To accomplish these actions, utilities have used routing programs that now can process a lot of information, including, traffic, types of roads, along with the workload and availability of technicians. These algorithms have evolved over time becoming more intelligent and efficient by solving various routing problems:
1. Traveling Salesmen Problem (TSP)
In the 1800s, mathematicians Sir William Rowan Hamilton and Thomas Penyngton Kirkman formulated the problem: “Given a list of cities and the distances between each pair of cities, what is the shortest possible route to visit each city exactly once and return to the origin city”. Even though it was originally defined as a truck industry problem, it can be applied to solve several issues in the utility industry. In this case, the cities represent customers’ houses, the origin city is the starting point of a crew, and this particular crew must visit every house. Finding the shortest possible route gives an approximately optimized pathway for the technicians to follow in order to carry out all their workload.
2. The Truck Dispatching Problem (TDP)
One hundred years later, in 1959, George Dantzig and John Ramser formulated another routing problem: “What is the optimal set of routes for a fleet of vehicles to traverse in order to serve a given set of customers?” Proposed as a generalization for the TSP, it can be similarly applied in the utility industry but with a higher level of complexity. In this case, there are more houses to visit and more technicians available to do so. Hence, the route optimization is done on a larger scale for several crews to visit all and fulfill the entire workload.
3. The Vehicle Routing Problem (VRP)
From this point forward, the evolution of routing really took off. Beyond the previously formulated problems, VRPs take into account the fleet of vehicles and the number of work orders. With this, it optimizes the route for each vehicle to maximize the available resources.
There are different alternatives that VRPs offer to service providers:
Based on Figure 1, what would happen if a crew needed to pick up materials to perform a job, the crew visits were arranged based on the customers’ availability, and new work orders were created after the technicians were on the field?
In this common situation, would consider the pick-up of materials, the VRPTW would take the time windows into account, and the DVRP would consider the new orders. Each type of VRP offers utilities different benefits, such as providing technicians with the right material to perform specific field service activities, enabling crews to arrive at their destination at the adequate time, and commuting more efficiently to cover the whole workload.
In contrast, an HVRP can include vehicles’ characteristics into the route optimization. G-VRPs take other relevant factors into account, like the recharge time of electric vehicles to obtain the optimized routes for the crews. These VRPs give utilities more flexibility when it comes to choosing the types of vehicles to use in their fleet.

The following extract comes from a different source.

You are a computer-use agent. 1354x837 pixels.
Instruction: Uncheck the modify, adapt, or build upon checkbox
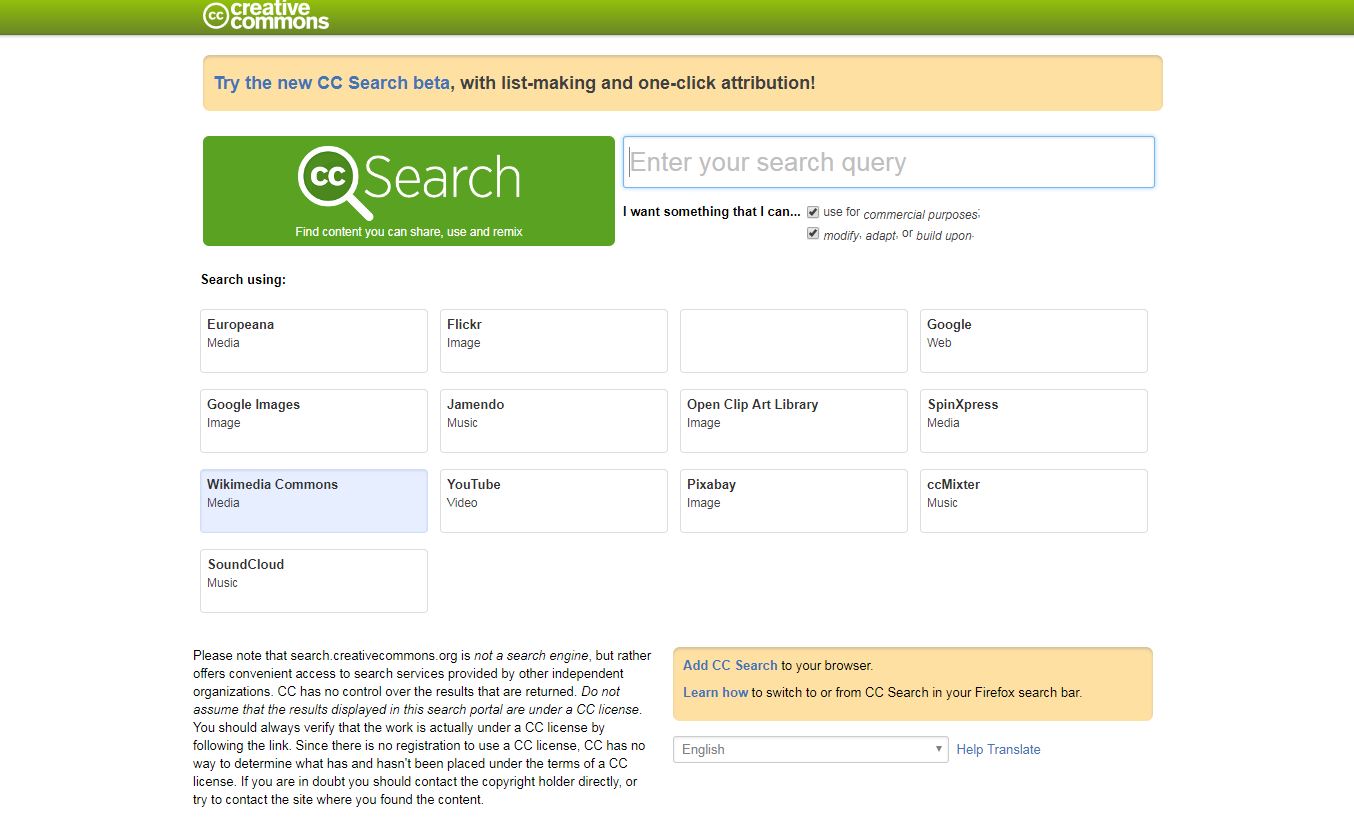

Levels of precision of routing solutions
Even though solutions to the problems described above were optimal and efficient, they did not take into account how realistic the road actually is from one point to another. Therefore, algorithms needed to have additional inputs that result in a more feasible map model to improve the accuracy with which the solution predicts the ETAs. This accuracy is represented in three levels of precision available for organizations:
As-the-Crow-Flies |
Street-level Routing |
Time-based Routing |
Also known as Euclidean distance, this technique provides the lowest level of accuracy since it does not consider obstacles like buildings or rivers between destinations. |
This technique produces better results than the Euclidean counterpart does by considering turn-by-turn directions based on streets. |
This is the most accurate method available today. It takes into account traffic information, which allows this technique to produce extremely precise ETAs. |
Intelligent Routing
So, what exactly is Intelligent Routing? It all comes down to producing the best possible routes with the VRP solution, that best fits the organization’s needs and pairing it with the highest level of precision. However, it is important to consider that more precision can mean a costlier solution, mainly because the map sellers that are capable of offering traffic information tend to charge a premium amount each time this information is required.
Therefore, it is up to each utility to decide how precise they want their operation to be. When it comes to intelligent routing, service providers must outsmart the bells and whistles of many sellers that claim to provide the best routing solution. In order to make a choice between the different alternatives presented, utilities need to consider their company’s needs, the size of its operation, and the budget they are willing to dedicate to optimizing their routes.